Gayla Delly left Benchmark with no notice last week. Why?
Changes at the top of Tier 1 and 2 EMS firms don’t happen often. Before Friday, in fact, Benchmark had had just two chief executives in its 30-year history.
Cary Wu founded the company as part of a buyout from medical device manufacturer Intermedics in 1986. He remained in charge until December 2011, when he promoted Delly, the company’s longtime head of finance, to the top spot.
Highly dependent for years on the high-end computing sector, especially IBM, Benchmark had been trying to balance its portfolio via acquisitions. With its acquisitions of Suntron and the EMS operations of CTS, both in 2013, the company attempted to broaden its reach into the high-reliability industrial, medical and aerospace/defense markets. It then snapped up industrial communications OEM Secure Technology in 2015.
Many bigger EMS acquisitions are slow to be accretive. The large amount of fixed assets and (typically) lower capacities at the acquired company mean layoffs and restructuring costs will follow. Still, investors are impatient and the deals were met with criticism in some quarters.
Much like Sparton and its now-departed CEO Cary Wood, Benchmark faced strong opposition from a loud activist investor who accused the EMS company of poor fiscal management. (Interestingly, unlike many of its similar-sized competitors, Benchmark has typically been patient with its M&A strategy, choosing to keep its debt levels low.)
The intensity of that criticism, which was public in the spring, had quieted down during the summer after the investor won two board seats. On its quarterly conference call in late July, Delly went to far as to deny any strategic changes in the direction of the company following the seating of the new directors. This makes the timing of Delly’s departure all the more curious.

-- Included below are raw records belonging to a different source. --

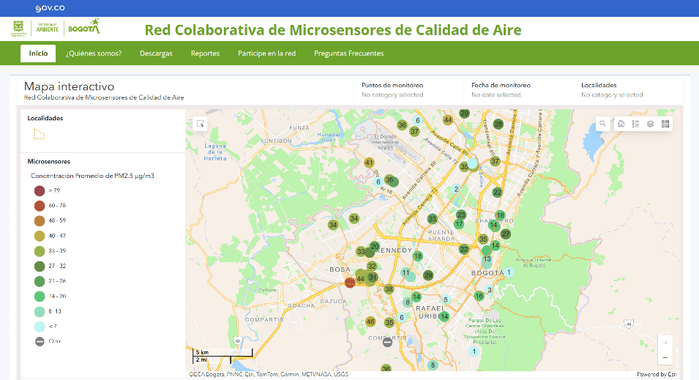Screen dimensions: 699x380
Task: Open the map layers icon
Action: pyautogui.click(x=650, y=124)
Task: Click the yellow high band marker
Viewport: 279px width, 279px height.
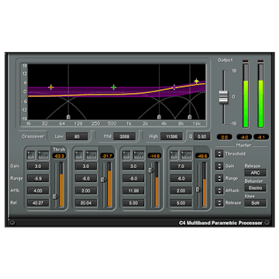Action: coord(197,81)
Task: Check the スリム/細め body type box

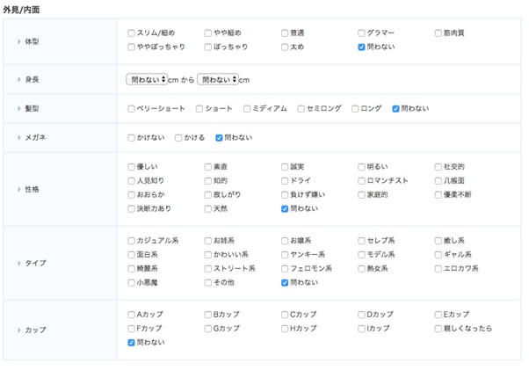Action: tap(131, 33)
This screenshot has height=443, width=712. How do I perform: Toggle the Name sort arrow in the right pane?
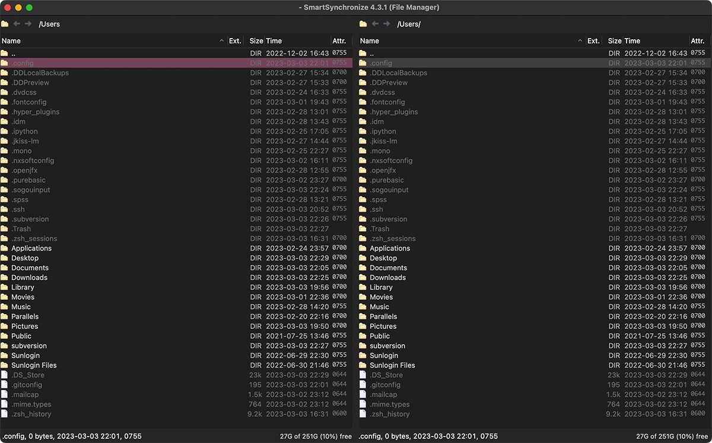(x=580, y=41)
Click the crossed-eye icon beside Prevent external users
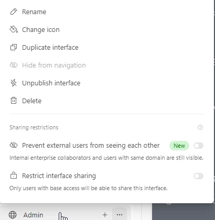 (14, 145)
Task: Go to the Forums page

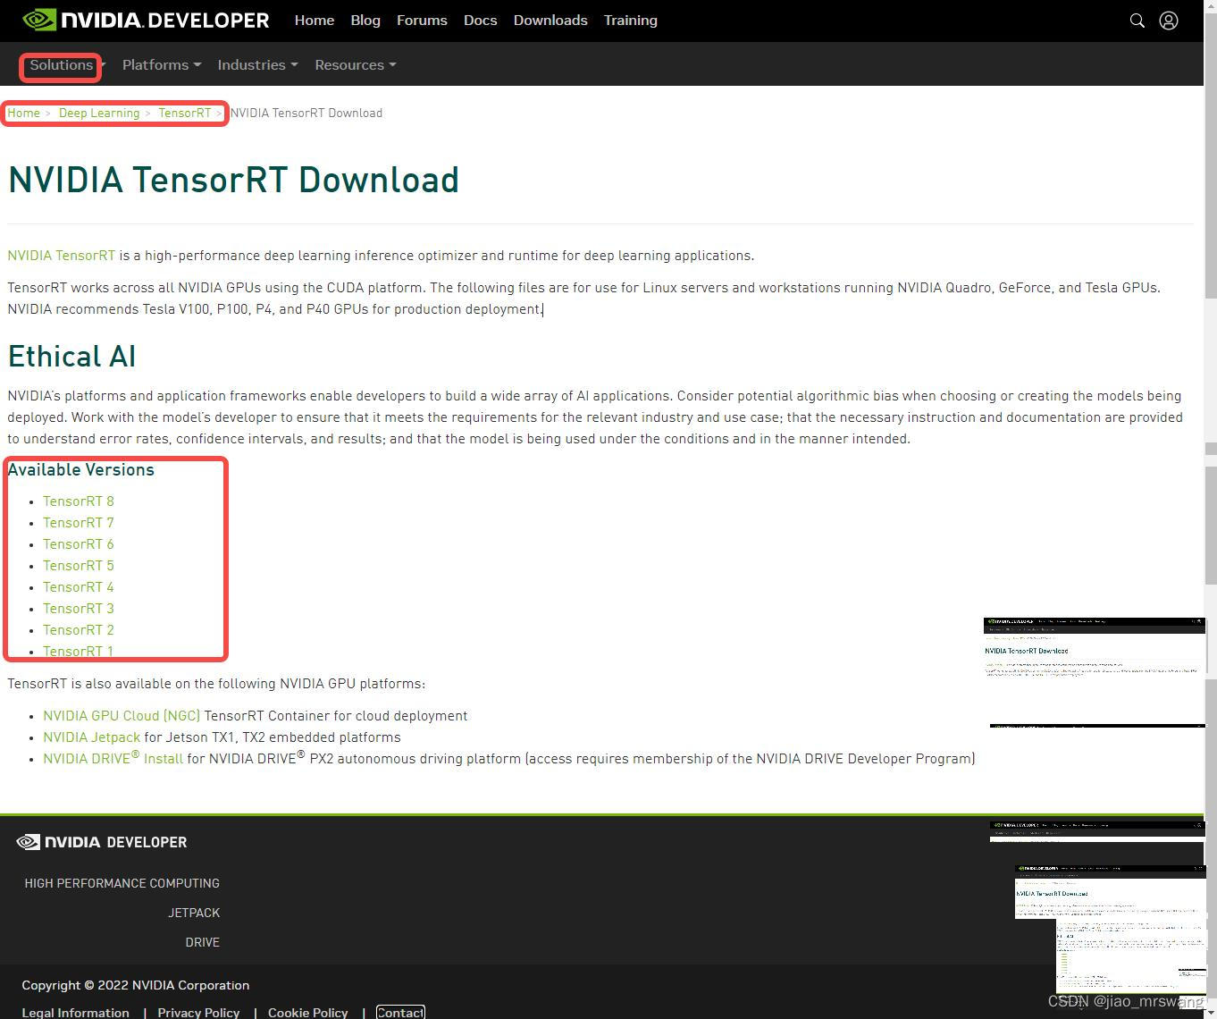Action: (422, 20)
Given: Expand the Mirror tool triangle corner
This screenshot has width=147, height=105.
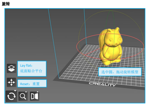Looking at the screenshot, I should pos(38,92).
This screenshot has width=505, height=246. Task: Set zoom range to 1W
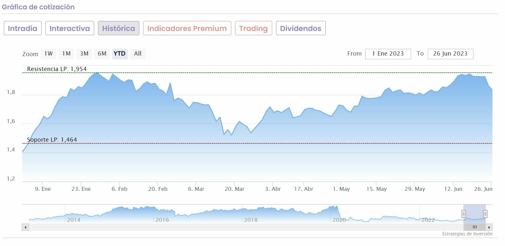click(x=48, y=54)
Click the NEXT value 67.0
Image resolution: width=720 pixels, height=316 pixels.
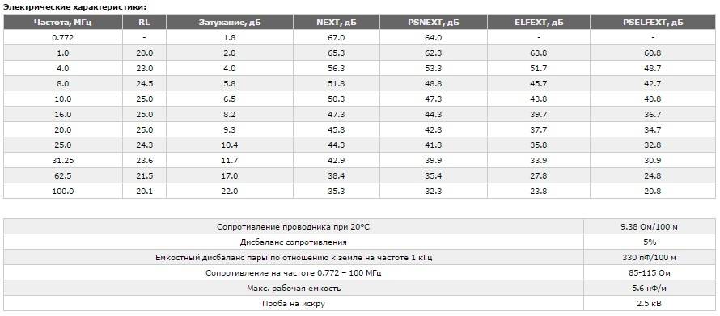pyautogui.click(x=337, y=38)
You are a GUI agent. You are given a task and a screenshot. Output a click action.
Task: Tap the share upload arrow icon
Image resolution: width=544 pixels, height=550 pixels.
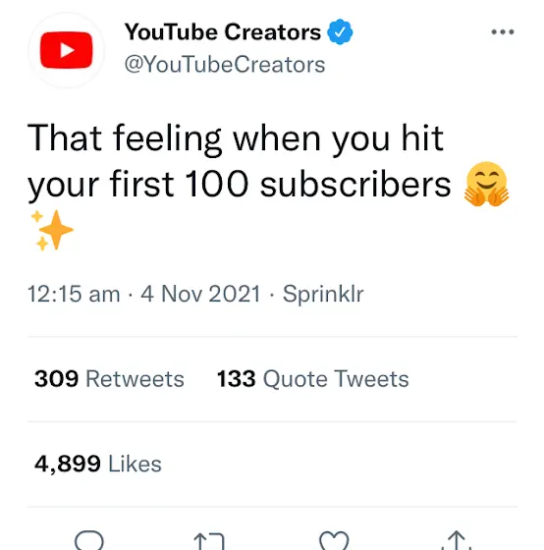[457, 540]
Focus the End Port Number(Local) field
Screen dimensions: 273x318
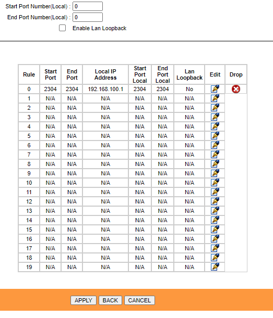pyautogui.click(x=88, y=17)
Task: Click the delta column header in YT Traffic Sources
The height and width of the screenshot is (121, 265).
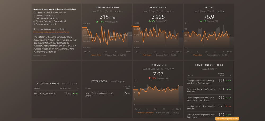Action: point(78,88)
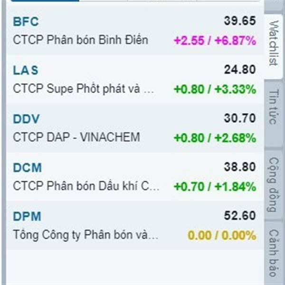The image size is (285, 285).
Task: Open the Cộng đồng side tab
Action: click(x=274, y=185)
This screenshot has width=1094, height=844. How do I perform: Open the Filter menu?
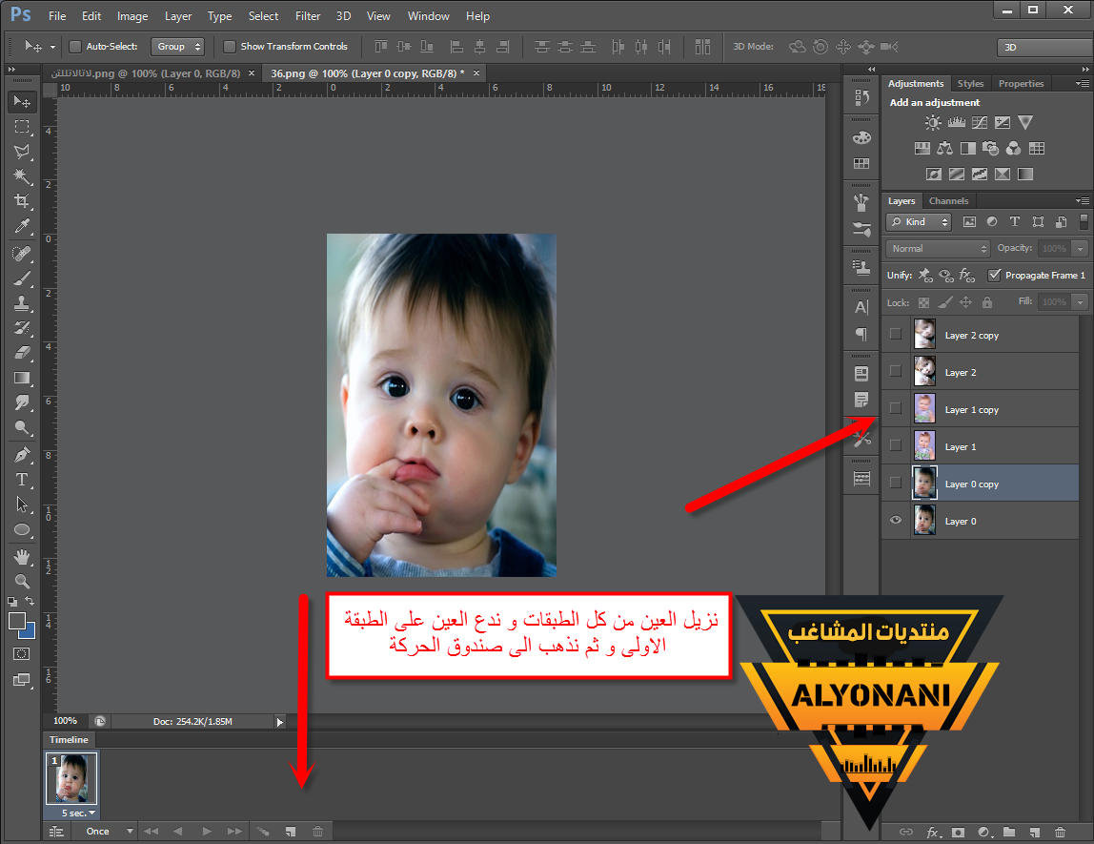[x=308, y=16]
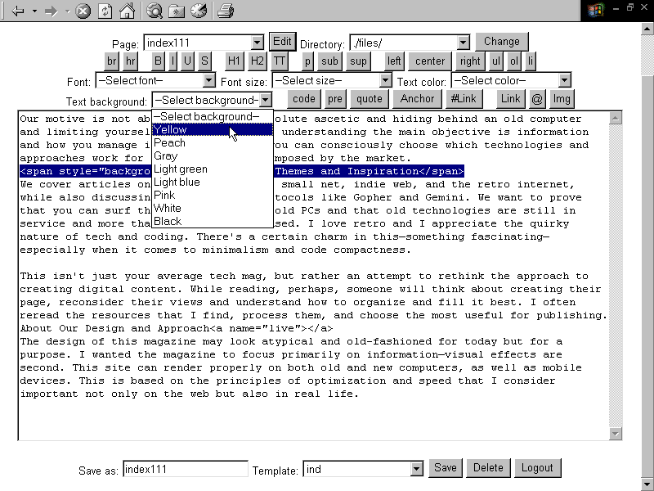The image size is (654, 491).
Task: Open the History clock icon
Action: tap(199, 11)
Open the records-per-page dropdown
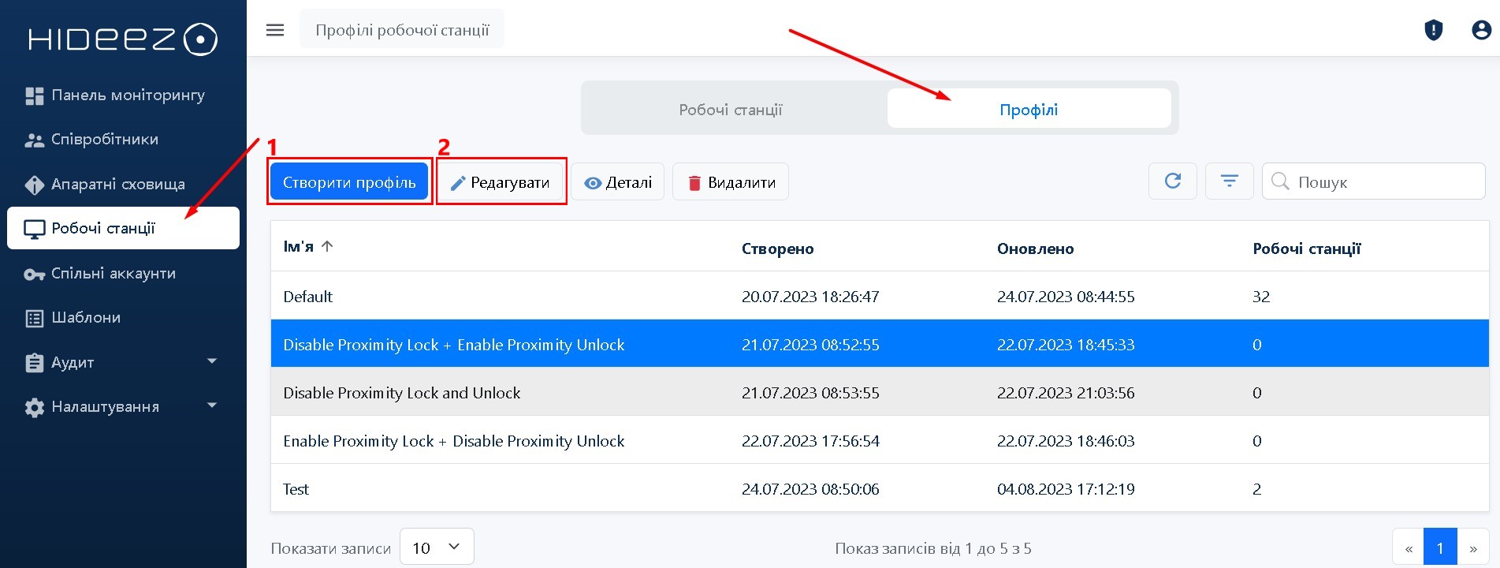1500x568 pixels. [437, 547]
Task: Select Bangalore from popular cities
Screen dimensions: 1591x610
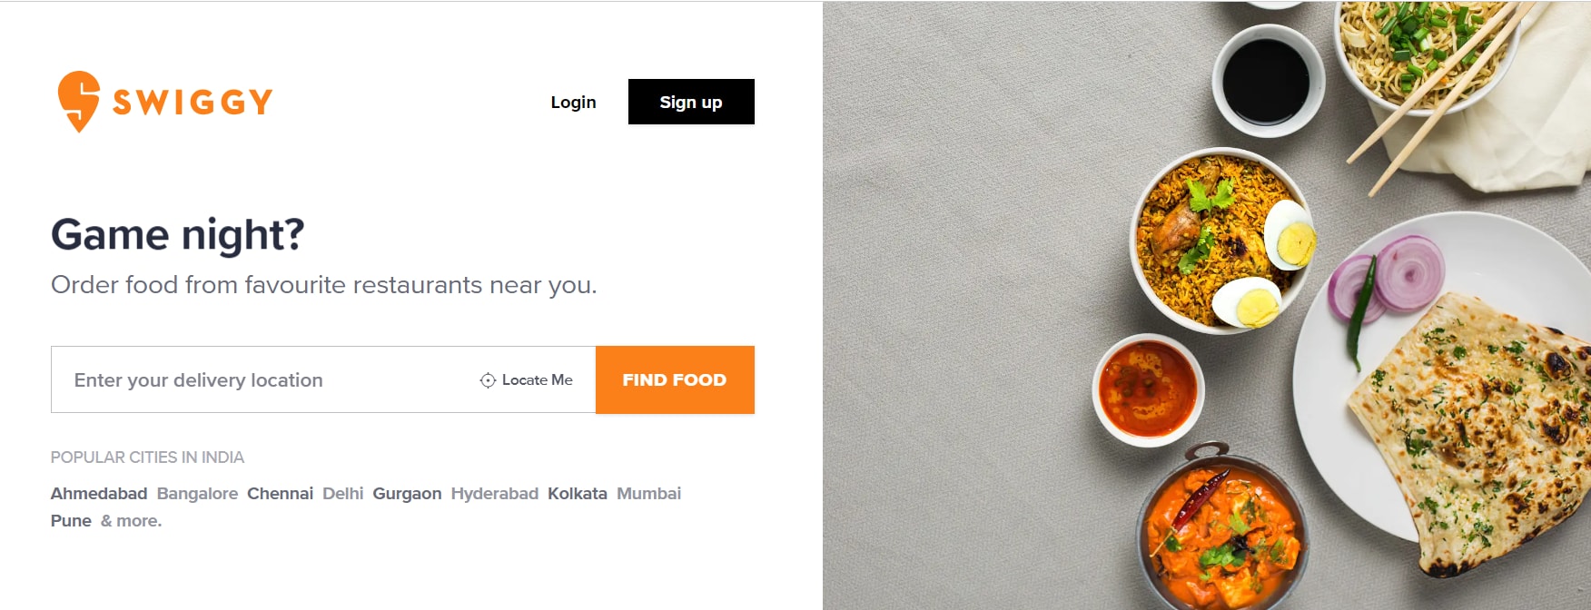Action: click(x=199, y=494)
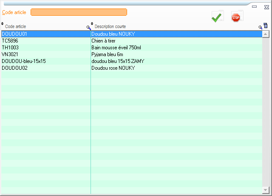Open the table options icon at top right

click(x=266, y=26)
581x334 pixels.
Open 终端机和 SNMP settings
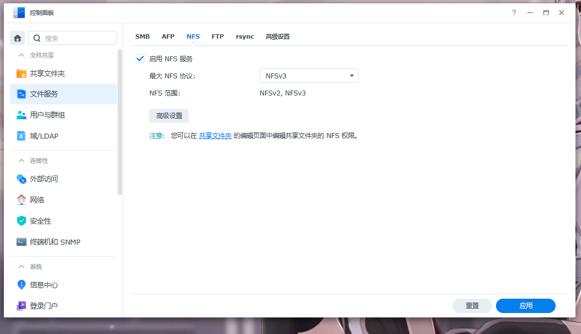(x=57, y=242)
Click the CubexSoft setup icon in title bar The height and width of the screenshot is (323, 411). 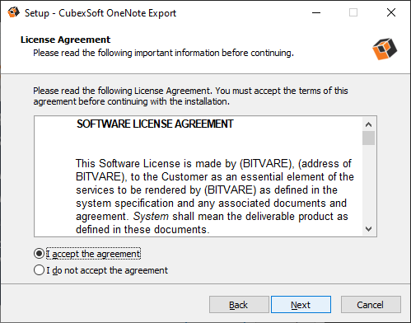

Last Friday, the announcement came that Delly was being replaced as president and chief executive with veteran electronics executive Paul Tufano, effective immediately. Tufano is a Benchmark board member who has spent more than three decades in the technology and telecommunications industries, most recently as chief financial officer of Alcatel-Lucent. He also has a background in EMS, having been executive vice president and CFO of Solectron. It’s possible the move implies the company will refocus its sights on computing and telecom. We shall see.
Neither Delly nor the company has yet commented on the change.